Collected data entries

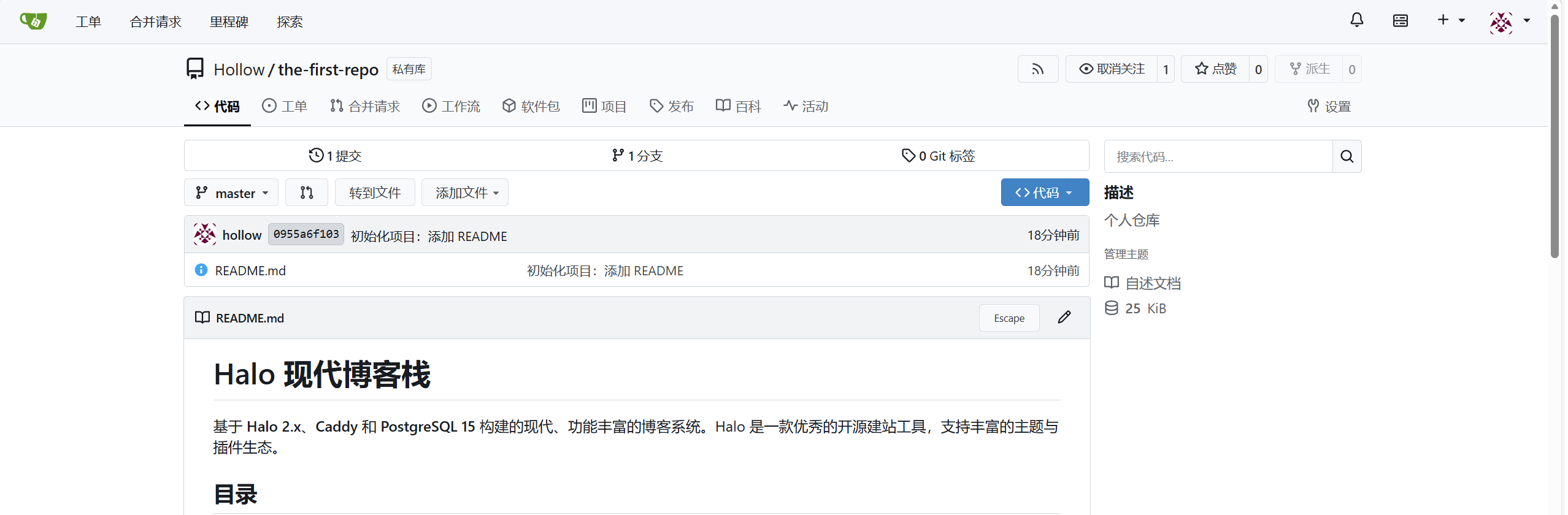Click the Gitea logo home icon
This screenshot has width=1568, height=515.
(x=33, y=21)
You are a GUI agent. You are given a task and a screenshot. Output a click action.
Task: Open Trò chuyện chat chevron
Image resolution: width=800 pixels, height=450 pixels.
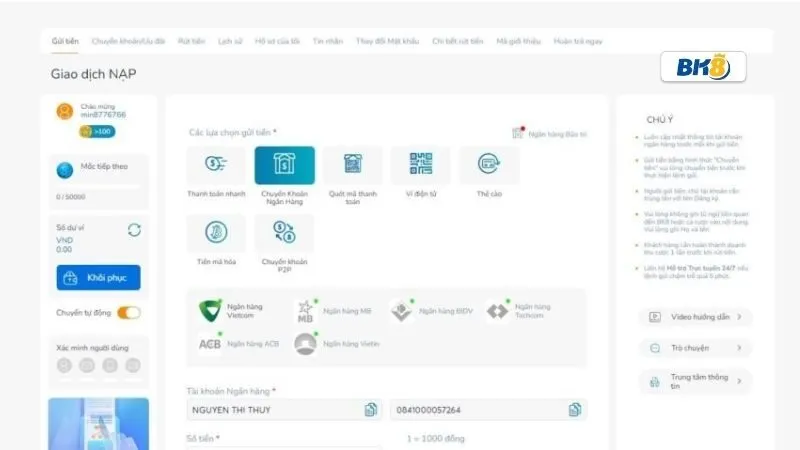click(x=739, y=348)
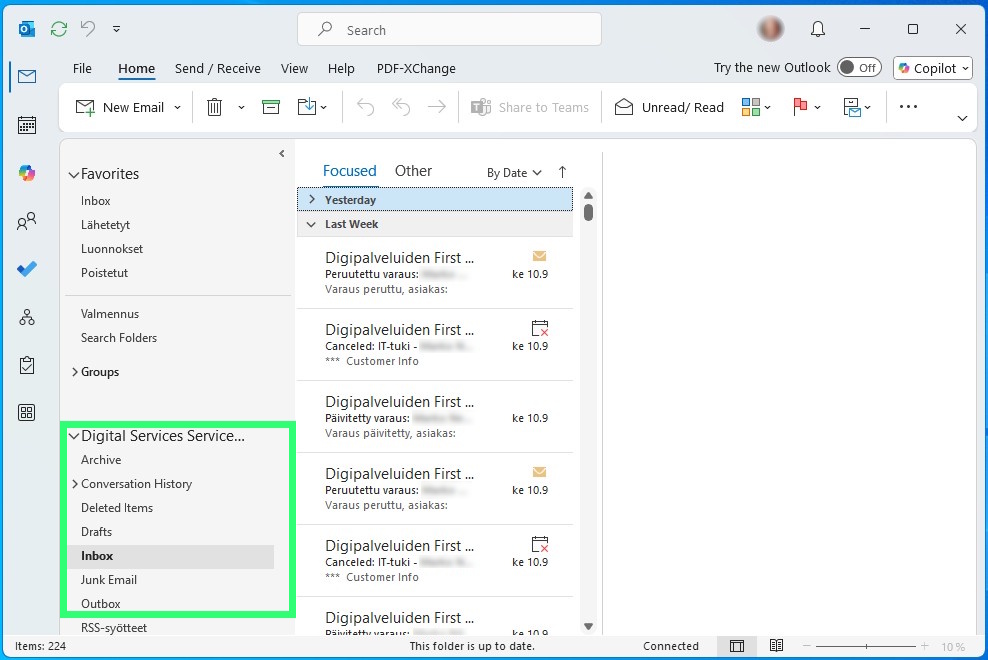Open More apps grid in the sidebar

coord(26,412)
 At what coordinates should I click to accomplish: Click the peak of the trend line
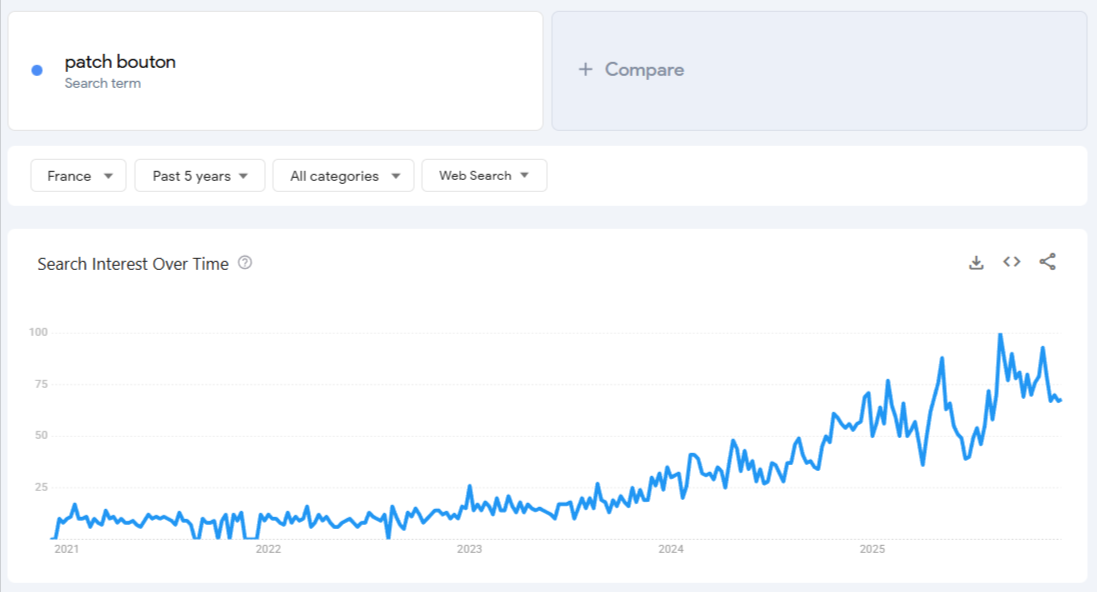click(998, 333)
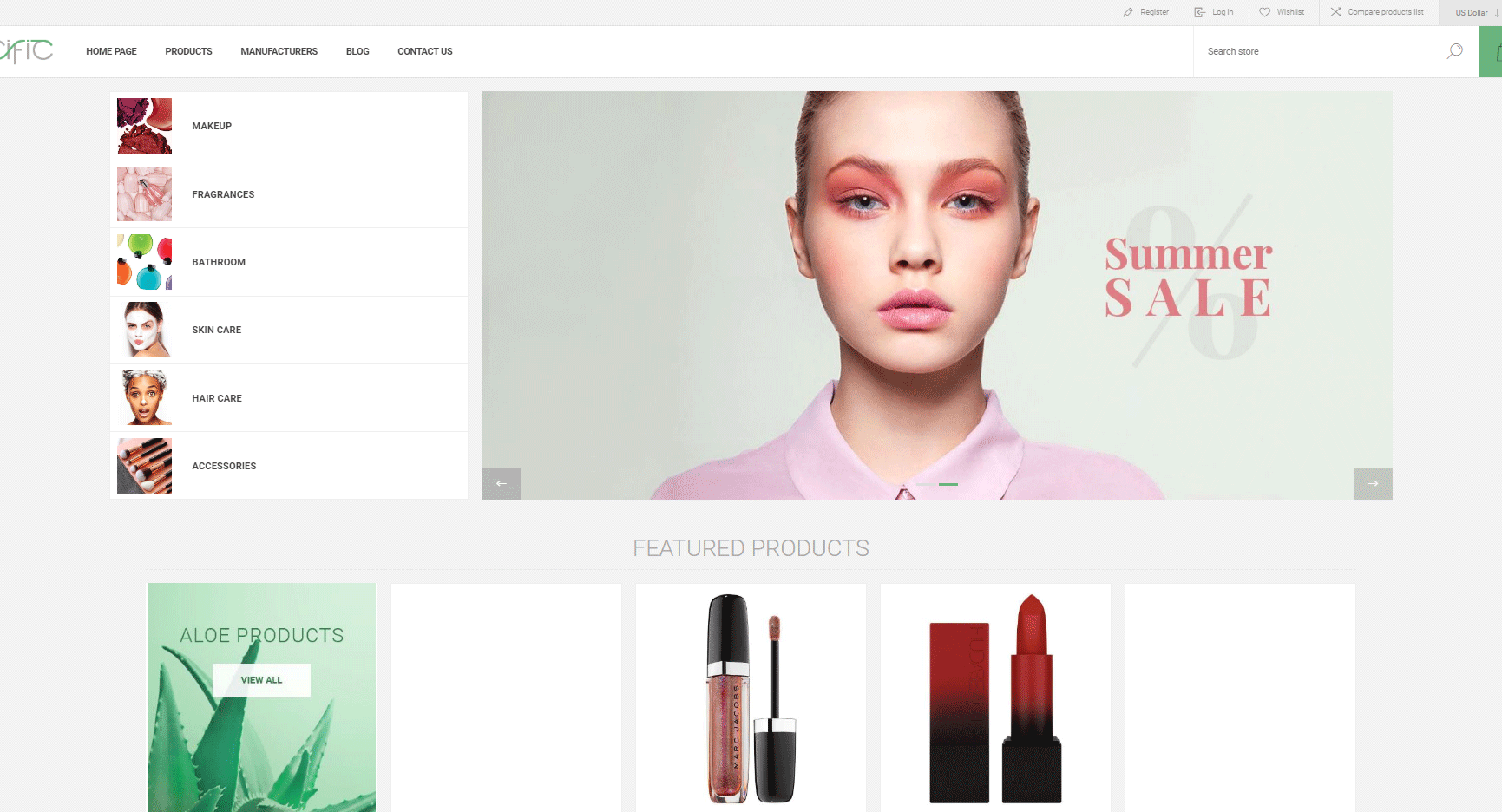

HOW TO COMPLETE THIS TASK
Reproduce exactly the lines that run from the line holding "Image resolution: width=800" through the final line of the entries, and omit every picture.

RESPONSE BOX
Image resolution: width=800 pixels, height=450 pixels.
click(x=739, y=348)
Open More apps grid in the sidebar

coord(26,412)
 At what coordinates should I click to accomplish: Click the peak of the trend line
click(998, 333)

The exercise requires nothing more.